*Recorded data*.

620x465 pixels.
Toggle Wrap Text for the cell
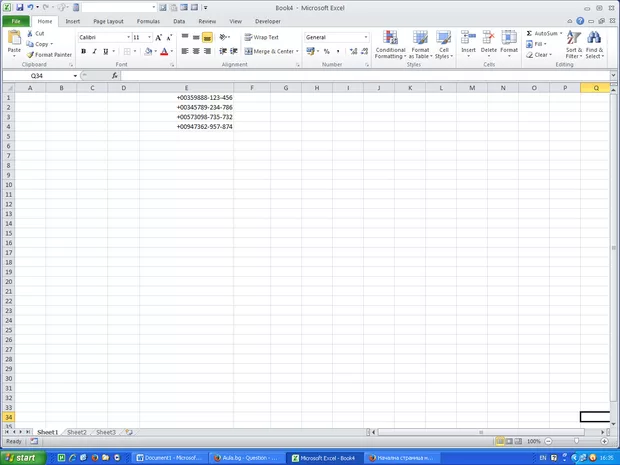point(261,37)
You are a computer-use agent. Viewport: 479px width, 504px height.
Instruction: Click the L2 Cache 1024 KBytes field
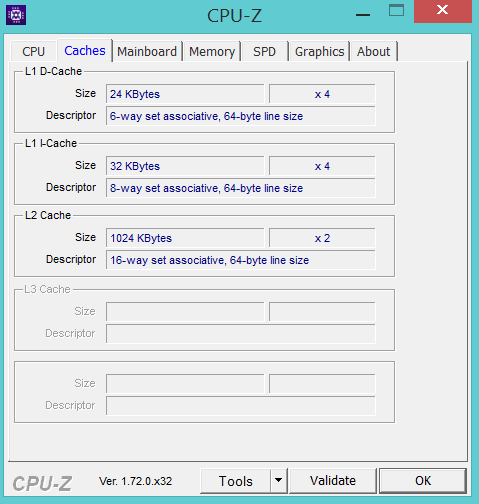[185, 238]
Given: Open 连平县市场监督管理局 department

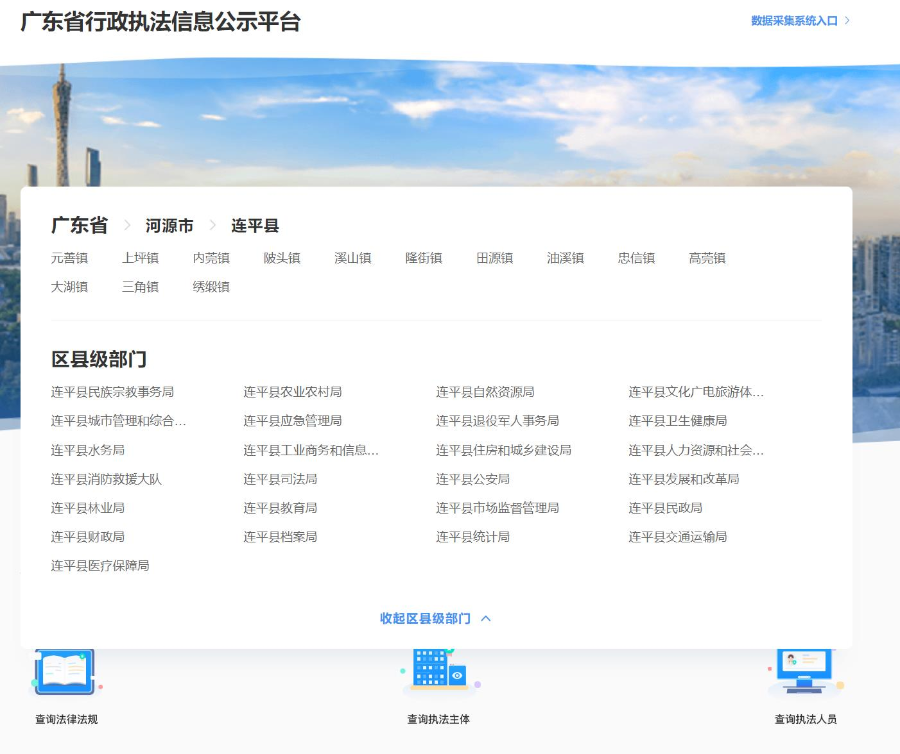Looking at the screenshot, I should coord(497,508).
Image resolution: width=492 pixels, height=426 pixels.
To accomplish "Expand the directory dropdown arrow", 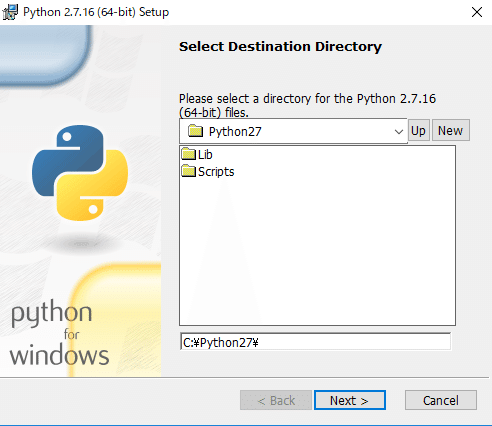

*Assigned task*. Reproduce each line above that contains "width".

*Completed exercise*.
You are a computer-use agent. Viewport: 479px width, 504px height.
Image resolution: width=492 pixels, height=426 pixels.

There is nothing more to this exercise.